Research, however, indicates that Pakistan’s case is not similar to Vietnam’s and other middle income countries’ where the SME sector provides critical inputs to the large-scale manufacturing (LSM) sector.
In this country there is little if any linkage between the SME and the LSM sectors with the latter relying mainly on importing key inputs. Thus until and unless this linkage is established cheap credit to SMEs will not bear fruit — it did not when the Nawaz Sharif government launched a similar scheme and it is unlikely to be successful today.
Furthermore, cheap credit to SMEs would only be possible and bear significant results if most of the SMEs make the transition from the informal to the formal sector.
This would be very difficult as long as the plethora of laws relating to industrial relations, social security, Standing Orders, etc., etc.; are not suitably amended to allow the SMEs to venture into the formal sector as it is not possible for them to bear the cost of compliance under these laws.
Therefore, before embarking on a costly policy decision it is critical to undertake research which must include all the stakeholders. Pakistani administrations with the best intentions in the world have time and again announced and then proceeded to implement extremely costly policies without first undertaking research.
This was the case when the Nawaz Sharif government launched its energy policy focused on increased generation rather than sitting down with experts to determine existing lacunae in the system, including the extremely limited vacation capacity of the transmission network and distinguishing between the desired inputs (coal plants must be set up in the vicinity of where the coal is available to minimise its impact on environmental degradation).
Another example is the security policy announced by the incumbent government that fails to take account of the ground realities and is a treatise based on general academic principles rather than fitting our unique situation.
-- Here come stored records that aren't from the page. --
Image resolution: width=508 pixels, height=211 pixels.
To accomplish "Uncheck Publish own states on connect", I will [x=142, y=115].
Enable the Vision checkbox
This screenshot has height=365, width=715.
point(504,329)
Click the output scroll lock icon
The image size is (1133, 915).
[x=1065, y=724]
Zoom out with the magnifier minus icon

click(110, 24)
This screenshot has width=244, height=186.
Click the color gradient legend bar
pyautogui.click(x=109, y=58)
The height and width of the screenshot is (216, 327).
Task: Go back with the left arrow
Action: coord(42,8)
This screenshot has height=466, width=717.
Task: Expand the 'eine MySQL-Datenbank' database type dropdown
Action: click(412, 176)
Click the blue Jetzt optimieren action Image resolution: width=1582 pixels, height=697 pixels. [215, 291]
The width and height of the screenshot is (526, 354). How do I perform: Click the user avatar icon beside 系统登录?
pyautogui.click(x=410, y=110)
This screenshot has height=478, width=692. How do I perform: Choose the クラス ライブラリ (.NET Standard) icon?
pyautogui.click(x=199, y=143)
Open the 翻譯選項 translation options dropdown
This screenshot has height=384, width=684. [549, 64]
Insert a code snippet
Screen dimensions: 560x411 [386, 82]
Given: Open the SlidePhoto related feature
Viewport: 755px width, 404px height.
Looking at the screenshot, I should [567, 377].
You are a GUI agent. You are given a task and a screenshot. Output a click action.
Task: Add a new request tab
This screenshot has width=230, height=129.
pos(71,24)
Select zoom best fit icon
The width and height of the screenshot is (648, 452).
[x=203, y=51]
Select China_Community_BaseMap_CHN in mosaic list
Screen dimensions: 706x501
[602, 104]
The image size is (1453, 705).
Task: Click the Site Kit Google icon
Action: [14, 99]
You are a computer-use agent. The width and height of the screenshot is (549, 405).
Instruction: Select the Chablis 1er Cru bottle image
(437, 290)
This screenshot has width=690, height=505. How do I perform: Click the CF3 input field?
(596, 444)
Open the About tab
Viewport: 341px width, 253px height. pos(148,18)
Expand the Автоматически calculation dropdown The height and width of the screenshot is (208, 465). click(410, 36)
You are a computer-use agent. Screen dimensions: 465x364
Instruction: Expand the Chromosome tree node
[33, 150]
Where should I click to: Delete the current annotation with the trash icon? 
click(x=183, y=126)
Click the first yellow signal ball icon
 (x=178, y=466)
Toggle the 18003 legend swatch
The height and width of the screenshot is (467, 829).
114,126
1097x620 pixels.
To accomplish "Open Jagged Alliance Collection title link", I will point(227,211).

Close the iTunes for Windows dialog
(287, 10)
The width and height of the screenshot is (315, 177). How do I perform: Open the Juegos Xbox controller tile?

Research analysts have also warned the government that irrespective of the rise in cheap credit to SMEs, its proactive wooing of foreign investors to set up plants in our economic zones — investors who would prefer to continue their existing linkages with SMEs in their home country — this policy is doomed to failure until and unless their linkages with LSM sectors are established. There is, therefore, a need for the government to base policies on empirical studies carried out in this country rather than on international research which may not reflect the ground realities in Pakistan today.